GRAIN CALLS
Corn: 1 to 3 cents lower.
Soybeans: 8 to 10 cents lower.
Wheat: Winter wheat steady to 2 cents lower; HRS 2 to 4 cents lower.
GENERAL COMMENTS: Soybeans led weakness overnight though corn, soybeans and wheat each pulled back from Monday’s gains. Each saw light volume overnight. Corn and beans were likely weighed down by the rapid planting seen last week. Outside markets are unfavorable this morning, as front-month crude oil futures are trading lower and near recent lows while the U.S. dollar index is trading around 125 points higher.
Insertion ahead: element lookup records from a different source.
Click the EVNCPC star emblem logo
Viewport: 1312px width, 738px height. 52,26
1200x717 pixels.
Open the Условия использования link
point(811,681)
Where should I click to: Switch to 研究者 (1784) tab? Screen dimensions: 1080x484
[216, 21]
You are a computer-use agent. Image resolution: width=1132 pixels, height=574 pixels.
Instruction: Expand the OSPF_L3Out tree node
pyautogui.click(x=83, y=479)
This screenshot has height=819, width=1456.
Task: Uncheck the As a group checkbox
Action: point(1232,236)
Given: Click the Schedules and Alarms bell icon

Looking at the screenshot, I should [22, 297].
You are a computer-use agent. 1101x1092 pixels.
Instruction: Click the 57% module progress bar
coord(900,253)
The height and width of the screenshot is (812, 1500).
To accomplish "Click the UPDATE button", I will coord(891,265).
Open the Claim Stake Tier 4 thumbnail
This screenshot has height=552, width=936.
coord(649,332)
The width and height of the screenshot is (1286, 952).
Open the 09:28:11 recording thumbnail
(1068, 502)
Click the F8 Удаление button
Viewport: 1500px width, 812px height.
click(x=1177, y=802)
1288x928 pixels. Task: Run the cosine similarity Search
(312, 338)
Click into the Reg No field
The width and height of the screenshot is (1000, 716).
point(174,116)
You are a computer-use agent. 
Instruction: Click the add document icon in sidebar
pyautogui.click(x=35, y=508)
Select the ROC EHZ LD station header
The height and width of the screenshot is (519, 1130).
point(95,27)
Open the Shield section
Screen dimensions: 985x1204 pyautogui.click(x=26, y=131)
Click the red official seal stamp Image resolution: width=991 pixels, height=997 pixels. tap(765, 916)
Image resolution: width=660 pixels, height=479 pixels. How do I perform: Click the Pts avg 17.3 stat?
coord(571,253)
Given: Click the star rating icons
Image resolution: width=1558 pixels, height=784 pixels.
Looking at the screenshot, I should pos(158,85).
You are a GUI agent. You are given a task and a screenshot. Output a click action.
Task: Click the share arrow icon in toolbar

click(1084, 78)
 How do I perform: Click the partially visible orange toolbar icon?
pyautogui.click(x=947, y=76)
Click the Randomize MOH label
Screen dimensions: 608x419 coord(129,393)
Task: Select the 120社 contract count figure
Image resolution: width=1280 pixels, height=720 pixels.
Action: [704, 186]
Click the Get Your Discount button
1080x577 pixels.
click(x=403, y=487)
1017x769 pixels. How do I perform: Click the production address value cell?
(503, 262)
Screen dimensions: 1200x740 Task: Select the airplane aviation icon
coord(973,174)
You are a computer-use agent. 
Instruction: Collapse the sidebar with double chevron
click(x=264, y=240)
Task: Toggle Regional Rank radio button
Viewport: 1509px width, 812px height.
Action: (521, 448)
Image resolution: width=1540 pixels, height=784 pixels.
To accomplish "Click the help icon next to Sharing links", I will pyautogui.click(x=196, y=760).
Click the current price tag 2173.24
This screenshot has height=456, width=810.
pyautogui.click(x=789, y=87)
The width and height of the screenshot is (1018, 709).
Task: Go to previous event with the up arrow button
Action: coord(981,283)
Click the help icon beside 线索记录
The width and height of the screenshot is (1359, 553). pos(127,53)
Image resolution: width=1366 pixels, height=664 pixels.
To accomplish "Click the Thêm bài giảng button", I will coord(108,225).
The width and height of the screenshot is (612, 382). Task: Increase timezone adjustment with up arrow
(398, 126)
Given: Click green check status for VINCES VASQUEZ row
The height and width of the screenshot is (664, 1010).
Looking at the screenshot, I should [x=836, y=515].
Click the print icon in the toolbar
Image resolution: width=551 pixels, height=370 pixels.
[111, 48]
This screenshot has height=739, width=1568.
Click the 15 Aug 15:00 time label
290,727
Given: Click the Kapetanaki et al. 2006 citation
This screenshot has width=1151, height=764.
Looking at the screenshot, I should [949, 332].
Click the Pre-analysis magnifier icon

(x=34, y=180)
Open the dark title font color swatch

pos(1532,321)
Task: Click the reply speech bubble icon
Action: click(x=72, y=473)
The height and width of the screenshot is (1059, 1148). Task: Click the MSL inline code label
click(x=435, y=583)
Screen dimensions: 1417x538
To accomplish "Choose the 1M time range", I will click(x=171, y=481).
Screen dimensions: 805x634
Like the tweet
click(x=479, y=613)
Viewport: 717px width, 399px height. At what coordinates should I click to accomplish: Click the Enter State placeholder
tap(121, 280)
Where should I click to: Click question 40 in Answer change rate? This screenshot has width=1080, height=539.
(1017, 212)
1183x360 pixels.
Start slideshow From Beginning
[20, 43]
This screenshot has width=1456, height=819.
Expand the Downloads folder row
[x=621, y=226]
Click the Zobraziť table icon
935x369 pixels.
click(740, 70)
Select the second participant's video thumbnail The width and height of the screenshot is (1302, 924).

USDA reported daily export sales of 113,050 MT of corn for delivery to Mexico, with 56,525 MT slated for delivery during 2023-24 and the remaining 56,525 MT for delivery during 2024-25. USDA also reported sales of 110,000 MT of corn for delivery to Spain during the 2023-24 marketing year.
USDA rated the winter wheat crop 49% “good” to “excellent,” down one percentage point from the previous week. The amount of crop rated “poor” to “very poor” held at 18%, though there was a one-point improvement in the lowest category. On the weighted Pro Farmer Crop Condition Index (0 to 500-point scale, with 500 being perfect), the HRW crop improved 2.7 points to 321.3 on a 3.2-point increase in top producer Kansas. The SRW CCI rating dropped 2.5 points to 383.8, led by a 2.5-point decline in top producer Illinois. Click here for details.
IKAR cut its forecast for Russia’s wheat crop another 2.5 MMT to 83.5 MMT after a “more exact assessment of frost damage and dryness across the south.” Total grain production is now forecast at 132 MMT, down 3 MMT from its prior outlook. The ag consultancy lowered its 2024-25 Russian wheat export projection by 2 MMT to 45 MMT. Total grain exports are now forecast at 57 MMT, down 2.5 MMT.
South American crop consultant Dr. Michael Cordonier left his Argentine crop estimates at 50 MMT for soybeans and 47 MMT for corn, though he has a lower bias toward both amid declining yields as harvest progresses. For Brazil, Cordonnier left his crop forecasts at 147 MMT for soybeans and 112 MMT for corn, with a neutral bias toward both.
CORN: July corn futures gave up a portion of Monday’s gains overnight. Bulls are seeking to overcome resistance at the 10-day moving average, currently at $4.59 3/4, which is reinforced by resistance at $4.65 1/2. Support comes in at $4.55 then Friday’s low of $4.51.
SOYBEANS: July soybean futures saw relative weakness overnight. Resistance stands at $12.48 3/4, the May 6 close, which capped most gains on Monday. Additional resistance lies at $12.56 1/2. Support stands at $12.32 1/4 with significant backing from the 100-day moving average at $12.22 3/4.
WHEAT: July SRW futures saw modest volatility on light trading overnight. Monday’s gains stalled short of last week’s high, implying strong resistance layered from $6.87 up to $6.97. Support comes in at $6.73 with strong backing from $6.64, the 10-day moving average, which capped losses last week.
LIVESTOCK CALLS
CATTLE: Higher.
HOGS: Choppy/higher.
CATTLE: Live cattle futures and feeders are expected to open with a firmer tone on continued cash fundamental strength. The cash cattle average rose $2.60 last week to $188.54, marking the fourth consecutive week of gains and the third highest quote on record. Despite the cash strength, traders have maintained a pessimistic outlook, which is clear given steep discounts to cash in nearby June futures. Previous runups to highs or near-record highs in the cash market have been followed by a brief period of weaker prices, so it may be difficult to get packers to pay up again this week, especially after buying a lot of cattle recently. Wholesale beef prices were mixed on Monday, as Choice cutout fell 75 cents to $312.7, the first daily decline in over a week. Select rose $1.95 to $299.35.
HOGS: Lean hog futures are expected to open with a mostly firmer tone as seasonal strength and bargain hunting are likely to support prices, though continued technical selling could limit gains after the open. The CME lean hog index is down 7 cents to $92.22 as of May 17. With seasonally tightening market-ready supplies and packer margins in the black, any decline in the cash index should be minor and temporary. Meanwhile, wholesale pork values continue to show moderate strength, as cutout rose 92 cents to $101.77 Monday, driven by strength in ribs and loins. Movement was strong at 327.04 loads.